● TAREA INDICADA
Transcribe al pie de la letra el listado, comenzando en su primera línea y terminando en la línea que contiene "(x=60, y=568)", ambas incluidas.

[Registros para señalar texto y elementos]
┌──

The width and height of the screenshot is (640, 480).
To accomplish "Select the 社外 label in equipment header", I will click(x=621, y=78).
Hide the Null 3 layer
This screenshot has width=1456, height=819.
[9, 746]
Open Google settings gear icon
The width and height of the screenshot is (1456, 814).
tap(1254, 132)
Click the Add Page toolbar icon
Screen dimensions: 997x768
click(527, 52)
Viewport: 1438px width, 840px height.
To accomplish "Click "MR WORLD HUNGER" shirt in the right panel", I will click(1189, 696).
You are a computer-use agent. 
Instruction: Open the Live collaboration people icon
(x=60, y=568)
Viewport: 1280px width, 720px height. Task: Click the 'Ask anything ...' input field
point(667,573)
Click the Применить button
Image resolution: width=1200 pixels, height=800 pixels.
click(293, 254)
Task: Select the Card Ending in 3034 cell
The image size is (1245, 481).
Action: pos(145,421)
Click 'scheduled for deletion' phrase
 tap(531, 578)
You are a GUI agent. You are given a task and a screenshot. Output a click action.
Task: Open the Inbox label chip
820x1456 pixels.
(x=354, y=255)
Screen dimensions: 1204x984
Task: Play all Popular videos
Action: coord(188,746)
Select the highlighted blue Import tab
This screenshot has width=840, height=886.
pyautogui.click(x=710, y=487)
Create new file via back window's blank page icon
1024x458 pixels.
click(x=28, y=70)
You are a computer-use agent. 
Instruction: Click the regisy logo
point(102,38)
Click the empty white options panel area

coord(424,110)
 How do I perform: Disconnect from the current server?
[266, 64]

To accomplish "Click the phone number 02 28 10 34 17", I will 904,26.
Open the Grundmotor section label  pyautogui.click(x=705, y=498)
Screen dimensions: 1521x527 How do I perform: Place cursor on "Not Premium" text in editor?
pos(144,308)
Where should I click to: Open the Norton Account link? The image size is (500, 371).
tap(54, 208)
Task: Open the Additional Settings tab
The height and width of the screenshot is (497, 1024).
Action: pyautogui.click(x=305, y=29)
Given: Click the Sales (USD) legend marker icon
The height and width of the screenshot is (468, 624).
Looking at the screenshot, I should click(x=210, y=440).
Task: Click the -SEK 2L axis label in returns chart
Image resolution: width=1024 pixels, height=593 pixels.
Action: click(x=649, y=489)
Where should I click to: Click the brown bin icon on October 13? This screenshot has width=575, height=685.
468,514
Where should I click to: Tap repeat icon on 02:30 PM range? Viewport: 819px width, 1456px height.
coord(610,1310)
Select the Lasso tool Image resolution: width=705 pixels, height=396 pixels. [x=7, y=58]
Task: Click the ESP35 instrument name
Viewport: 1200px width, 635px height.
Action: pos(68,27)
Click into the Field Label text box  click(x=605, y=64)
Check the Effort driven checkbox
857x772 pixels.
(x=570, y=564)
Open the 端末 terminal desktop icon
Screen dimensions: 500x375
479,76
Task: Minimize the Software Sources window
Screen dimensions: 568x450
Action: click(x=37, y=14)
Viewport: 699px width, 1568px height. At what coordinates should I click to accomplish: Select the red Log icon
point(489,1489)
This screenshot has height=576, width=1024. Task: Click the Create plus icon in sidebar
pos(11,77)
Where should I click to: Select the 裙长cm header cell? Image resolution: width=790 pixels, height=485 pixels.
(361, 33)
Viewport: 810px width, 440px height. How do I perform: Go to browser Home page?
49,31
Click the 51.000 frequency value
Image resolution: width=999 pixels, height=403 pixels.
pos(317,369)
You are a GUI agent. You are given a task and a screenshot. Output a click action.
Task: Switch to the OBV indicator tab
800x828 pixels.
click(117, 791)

└──

● RESULTADO DEL EJERCICIO
The width and height of the screenshot is (640, 480).
To accomplish "Select the 社外 label in equipment header", I will click(x=621, y=78).
Hide the Null 3 layer
This screenshot has width=1456, height=819.
[9, 746]
Open Google settings gear icon
The width and height of the screenshot is (1456, 814).
tap(1254, 132)
Click the Add Page toolbar icon
Screen dimensions: 997x768
click(527, 52)
Viewport: 1438px width, 840px height.
To accomplish "Click "MR WORLD HUNGER" shirt in the right panel", I will click(1189, 696).
You are a computer-use agent. 
Instruction: Open the Live collaboration people icon
(x=60, y=568)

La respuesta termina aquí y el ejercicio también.